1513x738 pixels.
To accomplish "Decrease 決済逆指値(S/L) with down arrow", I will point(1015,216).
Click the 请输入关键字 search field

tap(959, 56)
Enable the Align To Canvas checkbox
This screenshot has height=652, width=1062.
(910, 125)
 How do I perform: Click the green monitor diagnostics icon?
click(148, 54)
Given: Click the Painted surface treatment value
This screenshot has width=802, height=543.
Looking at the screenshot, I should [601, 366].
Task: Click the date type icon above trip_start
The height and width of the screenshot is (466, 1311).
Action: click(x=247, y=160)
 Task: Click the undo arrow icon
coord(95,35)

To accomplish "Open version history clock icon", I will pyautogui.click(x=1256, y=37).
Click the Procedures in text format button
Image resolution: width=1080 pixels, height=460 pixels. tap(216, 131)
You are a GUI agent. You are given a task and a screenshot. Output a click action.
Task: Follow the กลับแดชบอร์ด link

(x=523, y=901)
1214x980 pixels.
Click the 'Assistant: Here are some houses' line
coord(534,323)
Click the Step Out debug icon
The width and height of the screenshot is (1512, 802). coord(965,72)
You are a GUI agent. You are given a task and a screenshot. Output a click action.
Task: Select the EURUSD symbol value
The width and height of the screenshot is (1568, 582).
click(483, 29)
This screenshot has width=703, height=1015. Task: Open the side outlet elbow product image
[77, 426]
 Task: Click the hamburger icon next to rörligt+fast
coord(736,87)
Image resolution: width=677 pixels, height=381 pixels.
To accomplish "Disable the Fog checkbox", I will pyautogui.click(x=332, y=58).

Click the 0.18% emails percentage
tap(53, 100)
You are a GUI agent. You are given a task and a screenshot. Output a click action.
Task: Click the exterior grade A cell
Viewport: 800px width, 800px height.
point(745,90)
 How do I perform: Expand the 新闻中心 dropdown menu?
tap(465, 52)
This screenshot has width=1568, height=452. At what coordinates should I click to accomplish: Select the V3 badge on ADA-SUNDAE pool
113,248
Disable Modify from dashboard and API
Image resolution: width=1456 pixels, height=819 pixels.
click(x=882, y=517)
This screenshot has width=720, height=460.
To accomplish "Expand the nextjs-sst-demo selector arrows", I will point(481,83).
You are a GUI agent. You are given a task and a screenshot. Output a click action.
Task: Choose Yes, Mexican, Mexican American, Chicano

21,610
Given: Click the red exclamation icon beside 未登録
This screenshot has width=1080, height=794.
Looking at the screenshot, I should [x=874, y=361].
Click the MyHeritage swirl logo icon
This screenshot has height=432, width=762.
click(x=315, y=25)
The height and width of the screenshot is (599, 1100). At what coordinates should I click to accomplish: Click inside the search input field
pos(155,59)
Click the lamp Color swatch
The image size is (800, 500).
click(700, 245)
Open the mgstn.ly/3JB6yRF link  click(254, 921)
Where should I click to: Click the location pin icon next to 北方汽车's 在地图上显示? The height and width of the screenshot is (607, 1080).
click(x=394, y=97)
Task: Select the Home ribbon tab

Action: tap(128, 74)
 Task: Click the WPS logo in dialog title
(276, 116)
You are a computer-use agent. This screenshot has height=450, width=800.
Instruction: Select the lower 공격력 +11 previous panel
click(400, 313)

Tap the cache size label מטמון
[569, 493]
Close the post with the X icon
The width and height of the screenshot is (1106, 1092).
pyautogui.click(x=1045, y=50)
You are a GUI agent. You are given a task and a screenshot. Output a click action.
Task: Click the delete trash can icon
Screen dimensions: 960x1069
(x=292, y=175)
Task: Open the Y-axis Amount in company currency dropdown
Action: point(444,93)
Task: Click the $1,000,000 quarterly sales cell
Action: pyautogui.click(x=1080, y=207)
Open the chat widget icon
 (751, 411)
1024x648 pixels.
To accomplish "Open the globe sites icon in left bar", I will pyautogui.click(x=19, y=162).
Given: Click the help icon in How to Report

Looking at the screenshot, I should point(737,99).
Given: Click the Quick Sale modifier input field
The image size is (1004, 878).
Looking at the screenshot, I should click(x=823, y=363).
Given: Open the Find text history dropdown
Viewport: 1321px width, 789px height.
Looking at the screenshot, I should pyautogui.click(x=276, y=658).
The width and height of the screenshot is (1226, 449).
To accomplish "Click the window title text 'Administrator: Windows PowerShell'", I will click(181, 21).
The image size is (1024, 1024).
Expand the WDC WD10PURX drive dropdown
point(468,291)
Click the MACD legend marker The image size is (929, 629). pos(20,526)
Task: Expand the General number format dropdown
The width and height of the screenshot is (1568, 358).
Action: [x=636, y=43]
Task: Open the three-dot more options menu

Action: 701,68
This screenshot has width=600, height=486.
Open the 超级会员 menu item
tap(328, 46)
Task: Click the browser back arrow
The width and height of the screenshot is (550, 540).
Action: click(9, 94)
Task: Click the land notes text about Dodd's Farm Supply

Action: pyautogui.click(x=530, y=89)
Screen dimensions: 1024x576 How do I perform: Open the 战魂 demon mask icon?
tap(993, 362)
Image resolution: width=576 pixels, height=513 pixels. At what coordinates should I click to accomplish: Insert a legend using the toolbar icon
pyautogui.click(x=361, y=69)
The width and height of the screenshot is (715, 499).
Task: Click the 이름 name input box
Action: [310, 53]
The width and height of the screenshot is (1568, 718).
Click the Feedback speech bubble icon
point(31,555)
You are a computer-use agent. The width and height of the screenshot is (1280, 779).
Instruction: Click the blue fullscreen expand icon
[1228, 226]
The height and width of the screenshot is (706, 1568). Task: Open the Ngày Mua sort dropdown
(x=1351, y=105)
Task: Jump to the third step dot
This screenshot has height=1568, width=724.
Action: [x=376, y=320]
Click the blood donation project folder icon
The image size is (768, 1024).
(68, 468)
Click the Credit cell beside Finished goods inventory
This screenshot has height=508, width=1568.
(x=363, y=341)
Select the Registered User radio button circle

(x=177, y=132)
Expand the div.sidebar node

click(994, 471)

++++++

• GOAL OF THE EXERCISE
Extract every line above containing the word "will".

• ANSWER TO THIS PROBLEM
To accomplish "Decrease 決済逆指値(S/L) with down arrow", I will point(1015,216).
To accomplish "Open version history clock icon", I will pyautogui.click(x=1256, y=37).
To accomplish "Disable the Fog checkbox", I will pyautogui.click(x=332, y=58).
To accomplish "Expand the nextjs-sst-demo selector arrows", I will point(481,83).
To accomplish "Open the globe sites icon in left bar", I will pyautogui.click(x=19, y=162).
To accomplish "Click the window title text 'Administrator: Windows PowerShell'", I will click(181, 21).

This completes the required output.